Given records Start Marker

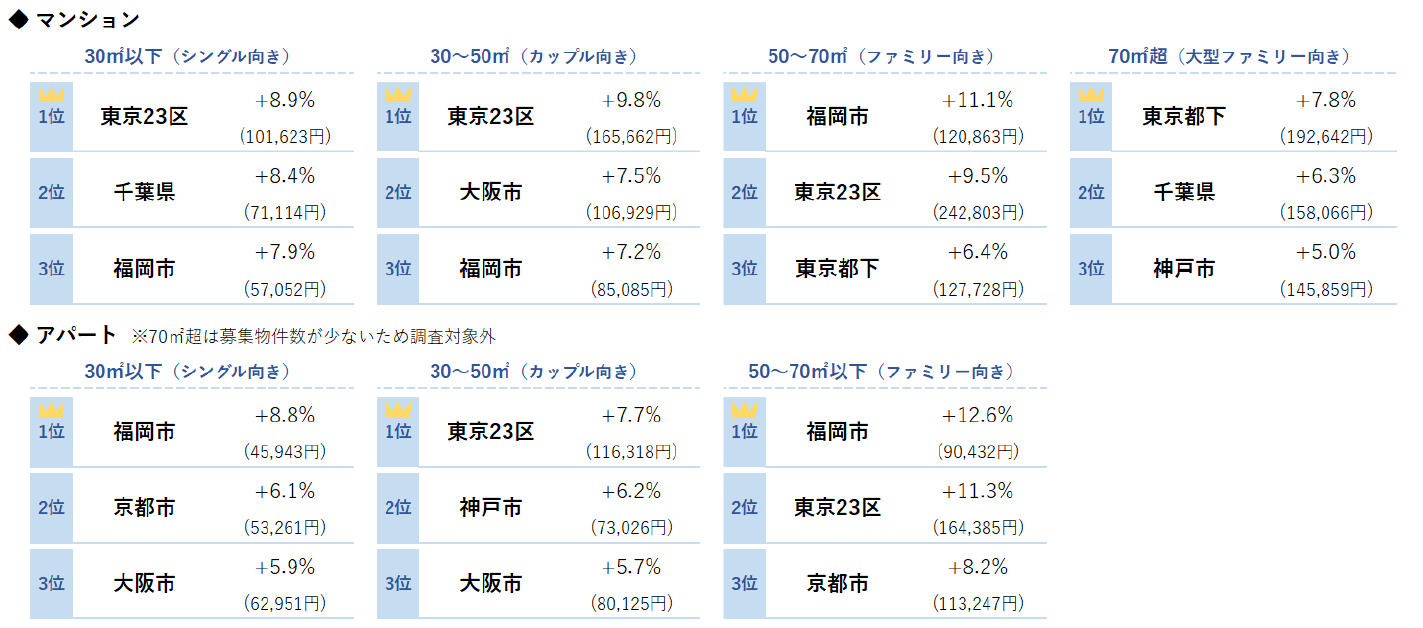1423x628 pixels.
Task: Click the crown icon for アパート 30㎡以下 1位
Action: pyautogui.click(x=51, y=410)
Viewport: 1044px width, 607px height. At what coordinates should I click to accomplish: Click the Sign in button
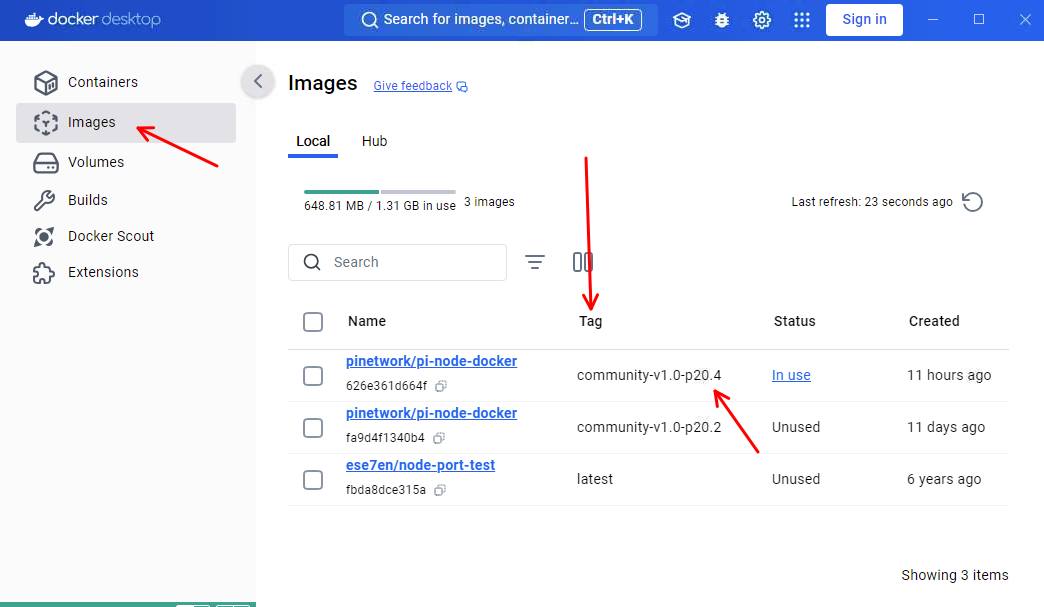tap(864, 20)
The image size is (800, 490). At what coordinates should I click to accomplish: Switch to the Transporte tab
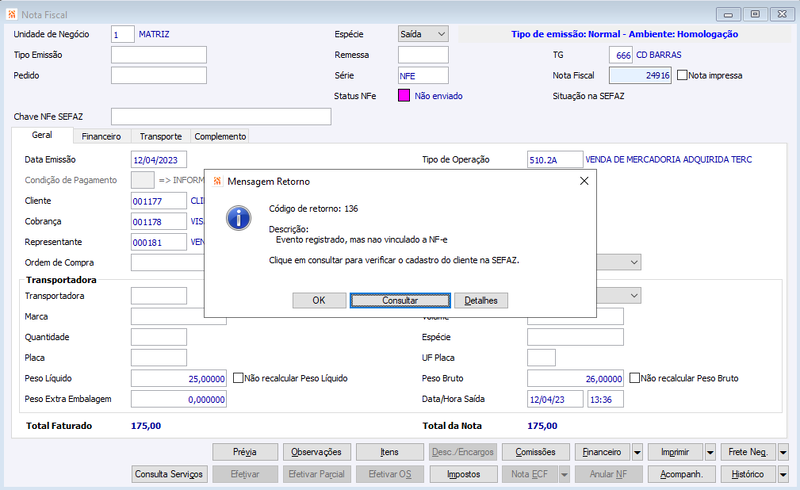click(161, 136)
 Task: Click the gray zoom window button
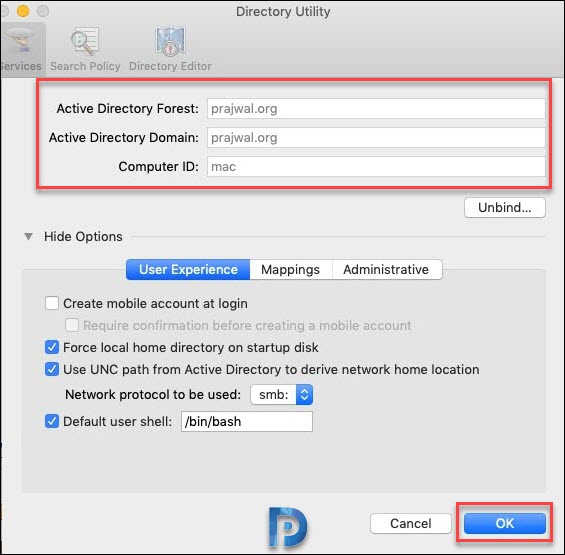click(43, 11)
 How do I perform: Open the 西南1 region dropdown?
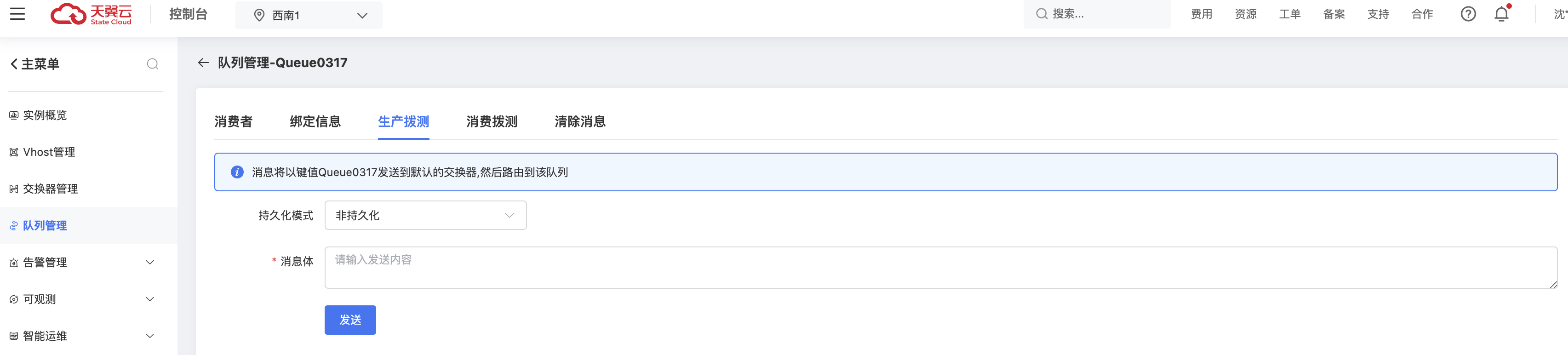[309, 15]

Given records End Marker

Within the listing above, find the line containing "Viewport: 1044px width, 607px", then print it and every line after it exactly, leaving out pictures.

→ Task answer
Viewport: 1044px width, 607px height. At what coordinates should I click to accomplish: Click the Sign in button
tap(864, 20)
The image size is (800, 490). At what coordinates should I click to accomplish: Switch to the Transporte tab
click(161, 136)
 Task: Click the gray zoom window button
click(43, 11)
 How do I perform: Open the 西南1 region dropdown?
[309, 15]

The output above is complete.